Blueberry Cottage Cheese Muffins (Protein Snack)

Gentle Tummy

Ingredients
  

Instructions
 

  • Preheat your oven to 425°F (220°C). Line a 12-cup muffin tin with paper liners or grease well.
  • In a large bowl, whisk together 1 cup cottage cheese, 2/3 cup cane sugar, 1/4 cup light olive oil, 2 eggs, and 2 teaspoons vanilla extract until well combined. Don't worry about the cottage cheese texture—it will melt into the muffins as they bake.
  • Add 1 cup oat flour, 1 cup all-purpose or gluten-free flour, 2 teaspoons baking powder, and 1/2 teaspoon salt to the wet ingredients.

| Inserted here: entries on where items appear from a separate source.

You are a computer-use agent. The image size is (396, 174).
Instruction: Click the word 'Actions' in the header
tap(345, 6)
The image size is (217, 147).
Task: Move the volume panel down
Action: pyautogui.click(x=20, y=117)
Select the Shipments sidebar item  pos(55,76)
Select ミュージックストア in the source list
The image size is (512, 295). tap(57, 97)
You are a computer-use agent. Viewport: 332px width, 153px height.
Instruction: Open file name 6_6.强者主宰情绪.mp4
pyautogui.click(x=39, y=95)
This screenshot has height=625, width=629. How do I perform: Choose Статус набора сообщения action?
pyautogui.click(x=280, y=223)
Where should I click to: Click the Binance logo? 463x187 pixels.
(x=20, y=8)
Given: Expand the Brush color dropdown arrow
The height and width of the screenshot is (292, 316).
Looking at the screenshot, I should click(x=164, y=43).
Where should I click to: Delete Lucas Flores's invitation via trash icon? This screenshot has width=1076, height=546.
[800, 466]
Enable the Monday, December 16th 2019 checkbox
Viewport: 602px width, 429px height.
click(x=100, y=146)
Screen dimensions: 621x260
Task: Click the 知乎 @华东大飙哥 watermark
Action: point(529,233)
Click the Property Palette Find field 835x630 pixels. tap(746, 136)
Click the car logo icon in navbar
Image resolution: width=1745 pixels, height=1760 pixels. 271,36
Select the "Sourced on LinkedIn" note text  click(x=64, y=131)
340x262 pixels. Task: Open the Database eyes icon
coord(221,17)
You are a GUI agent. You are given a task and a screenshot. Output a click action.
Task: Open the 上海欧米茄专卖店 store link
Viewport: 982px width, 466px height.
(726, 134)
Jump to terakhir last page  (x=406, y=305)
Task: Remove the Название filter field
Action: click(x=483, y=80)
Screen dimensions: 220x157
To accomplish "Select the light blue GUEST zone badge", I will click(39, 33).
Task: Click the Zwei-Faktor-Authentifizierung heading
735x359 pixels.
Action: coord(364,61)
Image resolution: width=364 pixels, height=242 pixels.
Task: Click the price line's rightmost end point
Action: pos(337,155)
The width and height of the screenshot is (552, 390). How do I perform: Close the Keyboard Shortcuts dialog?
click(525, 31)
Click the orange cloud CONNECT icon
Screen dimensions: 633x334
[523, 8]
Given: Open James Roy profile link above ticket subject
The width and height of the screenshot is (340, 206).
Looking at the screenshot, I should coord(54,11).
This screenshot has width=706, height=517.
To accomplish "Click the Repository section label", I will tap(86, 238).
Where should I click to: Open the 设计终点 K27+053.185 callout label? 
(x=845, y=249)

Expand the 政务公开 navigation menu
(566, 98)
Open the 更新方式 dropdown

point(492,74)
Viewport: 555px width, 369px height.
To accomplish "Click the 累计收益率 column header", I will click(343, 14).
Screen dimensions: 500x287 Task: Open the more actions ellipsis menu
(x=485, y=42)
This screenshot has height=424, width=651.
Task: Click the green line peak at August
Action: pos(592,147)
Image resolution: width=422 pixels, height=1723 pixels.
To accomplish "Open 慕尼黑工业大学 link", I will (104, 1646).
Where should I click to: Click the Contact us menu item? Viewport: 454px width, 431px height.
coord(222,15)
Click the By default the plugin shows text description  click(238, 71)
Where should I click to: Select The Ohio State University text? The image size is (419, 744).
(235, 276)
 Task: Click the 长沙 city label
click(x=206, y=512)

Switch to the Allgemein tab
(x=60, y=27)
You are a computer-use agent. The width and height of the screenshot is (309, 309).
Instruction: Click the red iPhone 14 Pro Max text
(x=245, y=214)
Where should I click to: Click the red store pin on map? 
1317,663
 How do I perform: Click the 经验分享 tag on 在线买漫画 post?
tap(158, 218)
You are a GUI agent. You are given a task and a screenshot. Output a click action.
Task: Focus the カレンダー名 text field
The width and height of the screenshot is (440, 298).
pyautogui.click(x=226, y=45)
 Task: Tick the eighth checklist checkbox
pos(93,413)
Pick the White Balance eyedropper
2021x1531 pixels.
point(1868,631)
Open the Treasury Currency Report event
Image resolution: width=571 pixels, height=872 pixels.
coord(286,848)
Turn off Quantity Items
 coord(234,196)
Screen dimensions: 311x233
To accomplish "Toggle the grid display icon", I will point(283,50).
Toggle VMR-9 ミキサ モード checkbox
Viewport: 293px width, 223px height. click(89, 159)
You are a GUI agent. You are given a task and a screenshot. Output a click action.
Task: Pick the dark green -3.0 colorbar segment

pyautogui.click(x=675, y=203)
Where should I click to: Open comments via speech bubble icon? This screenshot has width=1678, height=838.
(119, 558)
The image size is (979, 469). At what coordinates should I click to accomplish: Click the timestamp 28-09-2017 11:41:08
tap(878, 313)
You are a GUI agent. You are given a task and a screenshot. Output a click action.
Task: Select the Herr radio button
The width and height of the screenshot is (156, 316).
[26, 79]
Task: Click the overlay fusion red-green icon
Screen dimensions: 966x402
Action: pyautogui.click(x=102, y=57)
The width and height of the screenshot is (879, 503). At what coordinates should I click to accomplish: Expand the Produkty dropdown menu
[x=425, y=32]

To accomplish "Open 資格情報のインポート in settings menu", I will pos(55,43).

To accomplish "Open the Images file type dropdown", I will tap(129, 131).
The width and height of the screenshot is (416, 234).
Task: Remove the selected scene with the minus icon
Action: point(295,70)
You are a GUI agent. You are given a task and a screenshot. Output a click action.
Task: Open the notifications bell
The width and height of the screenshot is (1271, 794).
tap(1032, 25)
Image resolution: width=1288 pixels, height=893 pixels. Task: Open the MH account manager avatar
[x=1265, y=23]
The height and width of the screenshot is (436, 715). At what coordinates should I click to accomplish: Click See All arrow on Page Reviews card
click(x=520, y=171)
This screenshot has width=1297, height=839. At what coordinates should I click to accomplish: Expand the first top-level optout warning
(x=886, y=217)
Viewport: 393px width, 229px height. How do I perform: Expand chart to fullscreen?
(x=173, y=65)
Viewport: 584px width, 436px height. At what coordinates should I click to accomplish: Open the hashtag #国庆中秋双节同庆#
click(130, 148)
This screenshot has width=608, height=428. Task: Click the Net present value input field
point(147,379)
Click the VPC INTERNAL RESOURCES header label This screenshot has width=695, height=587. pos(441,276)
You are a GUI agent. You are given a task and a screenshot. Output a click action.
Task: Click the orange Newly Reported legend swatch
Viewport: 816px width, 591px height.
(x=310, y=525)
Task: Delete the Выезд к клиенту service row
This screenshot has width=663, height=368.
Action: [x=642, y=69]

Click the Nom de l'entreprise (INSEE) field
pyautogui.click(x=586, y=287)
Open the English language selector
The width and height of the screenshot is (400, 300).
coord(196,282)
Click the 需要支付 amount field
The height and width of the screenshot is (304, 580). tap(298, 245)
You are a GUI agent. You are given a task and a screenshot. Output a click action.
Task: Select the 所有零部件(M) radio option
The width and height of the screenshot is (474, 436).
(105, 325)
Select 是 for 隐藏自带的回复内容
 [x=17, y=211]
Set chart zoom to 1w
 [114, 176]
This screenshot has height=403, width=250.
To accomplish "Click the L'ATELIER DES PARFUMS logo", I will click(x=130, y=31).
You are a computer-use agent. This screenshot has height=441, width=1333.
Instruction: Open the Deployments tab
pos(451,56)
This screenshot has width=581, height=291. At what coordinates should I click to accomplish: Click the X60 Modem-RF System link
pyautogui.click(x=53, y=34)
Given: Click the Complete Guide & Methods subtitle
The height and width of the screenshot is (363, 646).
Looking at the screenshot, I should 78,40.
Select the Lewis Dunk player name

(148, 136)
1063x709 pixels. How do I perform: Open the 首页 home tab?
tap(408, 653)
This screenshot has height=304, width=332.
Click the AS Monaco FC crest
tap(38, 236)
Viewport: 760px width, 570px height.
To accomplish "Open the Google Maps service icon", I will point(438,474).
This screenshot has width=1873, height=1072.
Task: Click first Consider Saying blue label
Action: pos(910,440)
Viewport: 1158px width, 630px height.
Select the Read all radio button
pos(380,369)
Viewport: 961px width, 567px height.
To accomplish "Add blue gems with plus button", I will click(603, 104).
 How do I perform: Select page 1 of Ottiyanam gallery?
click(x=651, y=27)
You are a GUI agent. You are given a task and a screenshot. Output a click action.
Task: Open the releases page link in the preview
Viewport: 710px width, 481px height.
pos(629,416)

Whisk until just combined—don't overmix or the muffins will be tough.
  • Gently fold in 1 cup of the blueberries, being careful not to crush them or overmix the batter.
  • Divide the batter evenly among the 12 muffin cups. They should be about 3/4 full. Press the remaining 1/4 cup blueberries into the tops of the muffins. If desired, sprinkle with 1 tablespoon turbinado sugar for extra crunch and sparkle.
  • Bake at 425°F for 5 minutes, then—without opening the oven door—reduce temperature to 350°F and continue baking for 15-17 minutes, or until the tops are lightly golden and a toothpick inserted in the center comes out clean.
  • Let cool in the pan for 5 minutes, then transfer to a wire rack to cool completely.

Video

Notes

Don't blend the cottage cheese: The curds will melt into the muffins as they bake, creating moisture pockets that keep the muffins tender.
Use the high-low baking method: Starting with a higher temperature creates that beautiful domed top that makes bakery-style muffins so appealing.
Measure flour correctly: Spoon flour into measuring cups and level off with a knife rather than scooping directly from the container, which compacts it.
Reserve some blueberries for the top: Pressing extra berries into the muffin tops looks really pretty and promises juicy blueberry flavor in every bite.